Now, the latter are a really progressive group, who have already collaborated with Phil Coulter and the Celtic Tenors in two sold-out concerts already this year (producing both in association with Carrigaline Lions Club). Now they have internationally-renowned soprano Celine Byrne coming to the Carrigaline Court Hotel this very night for their big concert, A Celebration of Christmas!
It has probably sold out most if not all of its tickets by this time, but try your luck anyway - direct to the hotel or on eventbrite.ie.
And the Sunday Songbook team themselves (their Michael Buble show last Sunday was a sell-out) is going further afield than ever.
“Would you believe we are now working in the National Concert Hall, Civic Theatre, Mermaid Theatre, and University Concert Hall Limerick, as well as local theatres like the Glen Theatre, Banteer, and, of course, our beloved Everyman,” says Linda. “It’s certainly going to be a busy year ahead!”
Well, they deserve their success, but due credit must also be paid to their ever-growing and fiercely loyal supporters right here in Cork who will never miss a show.
Speaking of Everyman, their pantomime, Cinderella, is delighting audiences of all ages. The children from CADA who are participating divide into three separate groups who take turns at shows (young performers are limited in the time they can spend on stage). All this takes quite a bit of organisation as you can imagine - each group has a strict timetable about exactly when to arrive at the theatre, and there is a complex schedule issued to parents (and indeed grandparents) showing precisely who is appearing in which show on which day and at which time (morning, afternoon, and evening shows, remember).
When we were in the theatre recently, we sat in the balcony next to a proud pair who were eagerly awaiting the first appearance of their granddaughter onstage. They showed me her schedule on their phones, and related an interesting story about her which exemplifies the commitment and determination these young players possess.
Back when rehearsals start, it is made clear to would-be young performers that if they want to take part in the pantomime, they must commit for the entire run - no taking days off or just not feeling like turning up.
Now, this particular young lady’s parents had planned a family holiday in Spain after Christmas, but she had no hesitation in choosing to stay behind, cared for by those loving grandparents, so that she could play her part in the Everyman pantomime. Are you absolutely sure, she was asked. Absolutely, was the firm answer. If you want to be in something like this, you have to give yourself to it full time.

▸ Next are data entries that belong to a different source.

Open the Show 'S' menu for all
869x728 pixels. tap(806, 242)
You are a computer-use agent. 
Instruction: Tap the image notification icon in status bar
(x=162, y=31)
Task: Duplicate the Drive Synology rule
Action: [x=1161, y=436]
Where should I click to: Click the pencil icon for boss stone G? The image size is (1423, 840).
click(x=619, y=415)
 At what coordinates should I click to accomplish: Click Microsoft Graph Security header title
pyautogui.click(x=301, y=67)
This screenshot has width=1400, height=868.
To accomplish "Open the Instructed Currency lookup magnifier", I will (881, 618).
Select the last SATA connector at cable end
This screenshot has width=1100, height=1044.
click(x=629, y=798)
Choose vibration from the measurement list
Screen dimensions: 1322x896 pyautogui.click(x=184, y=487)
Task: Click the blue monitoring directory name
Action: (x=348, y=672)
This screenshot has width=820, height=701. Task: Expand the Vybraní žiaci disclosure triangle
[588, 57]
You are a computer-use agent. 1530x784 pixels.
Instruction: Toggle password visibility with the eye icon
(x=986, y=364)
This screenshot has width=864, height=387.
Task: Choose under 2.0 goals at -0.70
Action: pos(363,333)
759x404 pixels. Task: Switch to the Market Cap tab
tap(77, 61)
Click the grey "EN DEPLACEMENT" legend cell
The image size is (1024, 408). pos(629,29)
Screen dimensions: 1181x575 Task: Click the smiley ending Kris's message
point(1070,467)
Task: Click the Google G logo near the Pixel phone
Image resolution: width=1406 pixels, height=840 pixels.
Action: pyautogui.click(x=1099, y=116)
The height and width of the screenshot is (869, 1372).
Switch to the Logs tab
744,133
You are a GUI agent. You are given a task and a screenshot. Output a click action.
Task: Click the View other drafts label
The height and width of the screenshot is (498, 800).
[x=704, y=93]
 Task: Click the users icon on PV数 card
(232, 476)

It’s a good story, and augurs well for her future. Knowing what is important, and choosing that course of action, even if it means giving up something else, shows a strong and reliable character.
And participating in a pantomime is such good training for any child. They learn the importance of time-keeping, of obedience, of giving their best, no matter how they are feeling.
Long may the children of Cork take their first steps on the boards in our beloved pantomimes!
ALSA Productions opened at the Cork Arts Theatre last night with At The Moment, Everything Is Missing, a moving story about a performer trying to move on from loss and grief.
Written and performed by Al Dalton, directed by Katrina Foley and produced by Sadhbh Barrett Coakley, it runs to Sunday at the following times: tonight and Friday at 8pm, Saturday at 3 and 6pm, Sunday at 6pm. Booking on corkartstheatre.com or| 021 450 5624.